I have always taken care of my clothes, hair, appearance and loathe people who wear pajamas and slippers to the store like they just rolled out of bed. Im by no means a fashionista, but try to be presentable.
So, with a hunched back, a short neck, a muffin top and all body parts about hitting the floor, yes, it is depressing. I dont want to shop for clothes now because nothing fits right. I wouldnt get caught in a bathing suit, shorts or a crop top. When i get out of the shower and look in the mirror, I sometimes cry and do say Id rather be dead. But those thoughts are short lived. Im very thankful. My six fractures could have been much worse.

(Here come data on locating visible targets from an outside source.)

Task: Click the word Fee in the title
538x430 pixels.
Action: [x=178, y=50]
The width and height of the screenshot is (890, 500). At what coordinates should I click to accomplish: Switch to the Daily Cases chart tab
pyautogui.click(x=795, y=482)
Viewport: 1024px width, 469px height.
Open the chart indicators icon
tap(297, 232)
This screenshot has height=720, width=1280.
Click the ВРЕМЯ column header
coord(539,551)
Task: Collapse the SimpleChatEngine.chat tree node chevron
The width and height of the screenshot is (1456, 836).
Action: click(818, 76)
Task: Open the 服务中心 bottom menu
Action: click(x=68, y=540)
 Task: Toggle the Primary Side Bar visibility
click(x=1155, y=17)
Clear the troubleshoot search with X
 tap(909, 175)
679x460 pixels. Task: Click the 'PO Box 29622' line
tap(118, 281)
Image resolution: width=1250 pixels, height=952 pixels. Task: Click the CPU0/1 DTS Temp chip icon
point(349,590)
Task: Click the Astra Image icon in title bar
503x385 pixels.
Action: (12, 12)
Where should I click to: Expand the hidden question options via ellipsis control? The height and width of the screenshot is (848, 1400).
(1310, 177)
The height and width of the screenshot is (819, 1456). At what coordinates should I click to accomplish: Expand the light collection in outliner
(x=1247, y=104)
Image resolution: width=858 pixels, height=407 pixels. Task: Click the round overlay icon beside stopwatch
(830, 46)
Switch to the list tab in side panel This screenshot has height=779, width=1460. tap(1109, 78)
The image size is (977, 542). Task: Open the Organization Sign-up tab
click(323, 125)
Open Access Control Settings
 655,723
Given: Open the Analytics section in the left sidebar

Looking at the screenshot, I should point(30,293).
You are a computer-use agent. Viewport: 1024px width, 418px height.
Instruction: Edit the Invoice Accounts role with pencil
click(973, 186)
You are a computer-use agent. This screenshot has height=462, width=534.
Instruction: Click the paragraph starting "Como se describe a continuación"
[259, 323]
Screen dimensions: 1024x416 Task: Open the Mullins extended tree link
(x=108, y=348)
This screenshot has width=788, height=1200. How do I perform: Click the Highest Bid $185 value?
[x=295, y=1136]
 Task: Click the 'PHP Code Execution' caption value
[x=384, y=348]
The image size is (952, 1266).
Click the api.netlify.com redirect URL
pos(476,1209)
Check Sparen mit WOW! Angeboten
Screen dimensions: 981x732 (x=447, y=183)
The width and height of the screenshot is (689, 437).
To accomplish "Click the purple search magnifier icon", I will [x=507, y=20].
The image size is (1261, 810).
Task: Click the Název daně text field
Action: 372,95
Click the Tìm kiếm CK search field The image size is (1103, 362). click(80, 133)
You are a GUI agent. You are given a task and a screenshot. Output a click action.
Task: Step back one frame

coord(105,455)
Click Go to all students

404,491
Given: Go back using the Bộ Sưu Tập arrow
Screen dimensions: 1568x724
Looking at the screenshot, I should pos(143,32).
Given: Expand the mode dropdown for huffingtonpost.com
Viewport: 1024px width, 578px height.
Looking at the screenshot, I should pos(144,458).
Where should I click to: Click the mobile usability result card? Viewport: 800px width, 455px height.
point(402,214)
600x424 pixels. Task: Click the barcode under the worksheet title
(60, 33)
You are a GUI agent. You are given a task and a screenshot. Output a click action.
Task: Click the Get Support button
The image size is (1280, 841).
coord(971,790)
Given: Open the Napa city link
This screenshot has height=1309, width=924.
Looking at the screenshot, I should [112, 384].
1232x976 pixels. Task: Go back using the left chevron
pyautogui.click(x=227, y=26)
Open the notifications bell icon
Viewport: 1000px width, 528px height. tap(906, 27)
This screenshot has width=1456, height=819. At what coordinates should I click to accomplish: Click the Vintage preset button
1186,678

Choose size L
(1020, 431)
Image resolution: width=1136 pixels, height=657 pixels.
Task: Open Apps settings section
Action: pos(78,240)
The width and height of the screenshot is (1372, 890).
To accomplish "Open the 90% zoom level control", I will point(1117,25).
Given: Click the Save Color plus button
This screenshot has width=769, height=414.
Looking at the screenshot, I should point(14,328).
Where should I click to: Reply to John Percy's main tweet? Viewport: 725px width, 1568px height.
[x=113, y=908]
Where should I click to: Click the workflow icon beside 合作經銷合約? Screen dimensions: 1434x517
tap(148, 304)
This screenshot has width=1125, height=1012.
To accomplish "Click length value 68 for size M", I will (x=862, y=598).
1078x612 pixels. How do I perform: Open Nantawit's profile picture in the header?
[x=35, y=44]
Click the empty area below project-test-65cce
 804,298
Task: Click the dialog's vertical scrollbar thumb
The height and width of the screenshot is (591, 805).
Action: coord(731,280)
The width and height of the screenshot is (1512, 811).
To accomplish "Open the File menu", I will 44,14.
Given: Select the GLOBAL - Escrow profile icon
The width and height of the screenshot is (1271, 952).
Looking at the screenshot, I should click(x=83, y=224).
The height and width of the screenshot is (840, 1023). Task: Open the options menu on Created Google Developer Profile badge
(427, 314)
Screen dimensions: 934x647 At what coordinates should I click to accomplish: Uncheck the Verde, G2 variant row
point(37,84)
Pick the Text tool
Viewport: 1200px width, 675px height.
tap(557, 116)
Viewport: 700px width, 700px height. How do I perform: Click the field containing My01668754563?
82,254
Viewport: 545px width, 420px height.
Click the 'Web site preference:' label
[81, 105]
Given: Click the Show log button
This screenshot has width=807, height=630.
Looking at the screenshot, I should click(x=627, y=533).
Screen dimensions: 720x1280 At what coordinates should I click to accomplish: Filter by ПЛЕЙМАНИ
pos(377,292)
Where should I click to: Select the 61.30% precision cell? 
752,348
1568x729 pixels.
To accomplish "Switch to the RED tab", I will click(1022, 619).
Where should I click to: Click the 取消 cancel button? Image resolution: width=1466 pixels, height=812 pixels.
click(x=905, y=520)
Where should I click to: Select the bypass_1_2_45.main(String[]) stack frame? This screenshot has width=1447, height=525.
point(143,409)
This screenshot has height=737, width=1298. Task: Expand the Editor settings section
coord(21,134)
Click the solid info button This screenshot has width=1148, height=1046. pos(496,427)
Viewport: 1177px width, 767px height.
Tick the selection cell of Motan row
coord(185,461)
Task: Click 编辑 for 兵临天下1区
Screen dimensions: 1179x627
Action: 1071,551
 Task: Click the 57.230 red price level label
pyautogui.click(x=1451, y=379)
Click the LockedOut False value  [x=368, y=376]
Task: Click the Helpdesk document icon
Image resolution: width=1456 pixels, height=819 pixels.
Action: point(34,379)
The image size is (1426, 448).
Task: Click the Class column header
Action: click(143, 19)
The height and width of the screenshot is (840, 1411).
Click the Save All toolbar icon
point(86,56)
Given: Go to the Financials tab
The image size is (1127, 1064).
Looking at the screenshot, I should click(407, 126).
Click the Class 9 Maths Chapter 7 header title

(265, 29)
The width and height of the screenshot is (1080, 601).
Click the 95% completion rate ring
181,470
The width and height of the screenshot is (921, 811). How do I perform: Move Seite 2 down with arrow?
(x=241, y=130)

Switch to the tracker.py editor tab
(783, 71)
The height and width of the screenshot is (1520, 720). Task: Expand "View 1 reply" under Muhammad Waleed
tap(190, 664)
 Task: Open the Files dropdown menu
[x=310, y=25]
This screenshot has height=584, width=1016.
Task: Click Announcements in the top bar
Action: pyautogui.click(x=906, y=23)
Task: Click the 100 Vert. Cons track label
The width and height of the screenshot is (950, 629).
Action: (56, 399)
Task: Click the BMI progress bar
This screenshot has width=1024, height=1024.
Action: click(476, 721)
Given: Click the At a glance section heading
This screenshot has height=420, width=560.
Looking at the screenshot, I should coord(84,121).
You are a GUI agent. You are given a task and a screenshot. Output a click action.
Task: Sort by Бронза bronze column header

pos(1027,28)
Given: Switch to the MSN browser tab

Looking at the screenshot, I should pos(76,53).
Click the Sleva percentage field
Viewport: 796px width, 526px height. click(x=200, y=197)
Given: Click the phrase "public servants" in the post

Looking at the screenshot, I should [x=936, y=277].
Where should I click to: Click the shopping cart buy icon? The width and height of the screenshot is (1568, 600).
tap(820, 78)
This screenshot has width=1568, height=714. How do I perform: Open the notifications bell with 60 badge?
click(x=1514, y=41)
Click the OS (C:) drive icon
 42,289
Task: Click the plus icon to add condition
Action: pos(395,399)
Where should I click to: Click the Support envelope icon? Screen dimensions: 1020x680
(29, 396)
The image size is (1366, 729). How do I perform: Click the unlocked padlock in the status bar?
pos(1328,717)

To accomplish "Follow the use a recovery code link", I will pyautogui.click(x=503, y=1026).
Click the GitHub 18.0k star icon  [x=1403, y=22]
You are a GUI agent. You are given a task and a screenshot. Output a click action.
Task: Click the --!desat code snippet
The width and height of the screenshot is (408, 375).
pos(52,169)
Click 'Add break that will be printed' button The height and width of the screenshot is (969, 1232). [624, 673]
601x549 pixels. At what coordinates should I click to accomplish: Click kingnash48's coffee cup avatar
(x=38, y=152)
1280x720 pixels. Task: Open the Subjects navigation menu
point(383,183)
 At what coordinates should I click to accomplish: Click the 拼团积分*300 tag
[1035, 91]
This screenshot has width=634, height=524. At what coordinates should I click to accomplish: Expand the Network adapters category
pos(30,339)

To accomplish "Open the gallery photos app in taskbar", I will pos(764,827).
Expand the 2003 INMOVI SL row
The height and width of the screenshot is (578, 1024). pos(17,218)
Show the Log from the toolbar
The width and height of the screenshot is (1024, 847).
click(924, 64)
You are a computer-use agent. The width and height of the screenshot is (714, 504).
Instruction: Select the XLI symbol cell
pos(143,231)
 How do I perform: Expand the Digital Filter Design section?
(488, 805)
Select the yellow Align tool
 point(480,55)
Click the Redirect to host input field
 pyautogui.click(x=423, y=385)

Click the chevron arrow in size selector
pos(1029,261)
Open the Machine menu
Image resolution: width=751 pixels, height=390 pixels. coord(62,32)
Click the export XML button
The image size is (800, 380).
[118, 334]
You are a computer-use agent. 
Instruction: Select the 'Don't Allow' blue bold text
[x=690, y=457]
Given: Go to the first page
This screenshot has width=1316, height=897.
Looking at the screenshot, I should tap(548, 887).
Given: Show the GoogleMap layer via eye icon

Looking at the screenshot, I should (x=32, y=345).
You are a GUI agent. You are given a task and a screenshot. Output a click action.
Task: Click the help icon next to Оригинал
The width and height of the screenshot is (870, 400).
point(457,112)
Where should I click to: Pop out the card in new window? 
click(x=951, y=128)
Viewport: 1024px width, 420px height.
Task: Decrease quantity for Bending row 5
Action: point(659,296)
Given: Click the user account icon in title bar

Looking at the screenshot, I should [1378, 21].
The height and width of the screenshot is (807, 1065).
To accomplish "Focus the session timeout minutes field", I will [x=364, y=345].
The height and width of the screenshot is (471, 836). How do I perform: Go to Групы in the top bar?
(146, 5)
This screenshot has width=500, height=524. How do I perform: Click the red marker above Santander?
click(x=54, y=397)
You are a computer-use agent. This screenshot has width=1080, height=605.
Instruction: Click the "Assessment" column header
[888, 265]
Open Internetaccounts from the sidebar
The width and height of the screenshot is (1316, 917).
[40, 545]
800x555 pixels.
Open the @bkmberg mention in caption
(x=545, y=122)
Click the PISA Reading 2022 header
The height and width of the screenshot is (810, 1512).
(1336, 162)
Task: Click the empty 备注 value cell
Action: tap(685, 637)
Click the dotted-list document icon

My husband still loves me and says I look nice. Our boys come home often. We do things together, they help with things I cant do anymore. We have the most wonderful nieces and nephews, good friends an neighbors. Life is good.
Yeah....my body isnt 20 anymore, but it still works. I still walk 5 miles in the park everyday, I play with the dog, cook, clean, etc. Im the same person, just 3 inches shorter and readjusted here and there.
We all have our moments of feeling down. I could be wrong....but I dont think its the Tymlos itself but what osteoporosis does to us and how frustrating it is. Focus on all the good things in your life, and there are so many. Spend time doing what you enjoy and surround yourself with people you love. Do something kind for someone. Dont let osteoporosis get you down. Stay on this forum. We all understand. Together, we can help each other.
You take care. You are a beautiful person!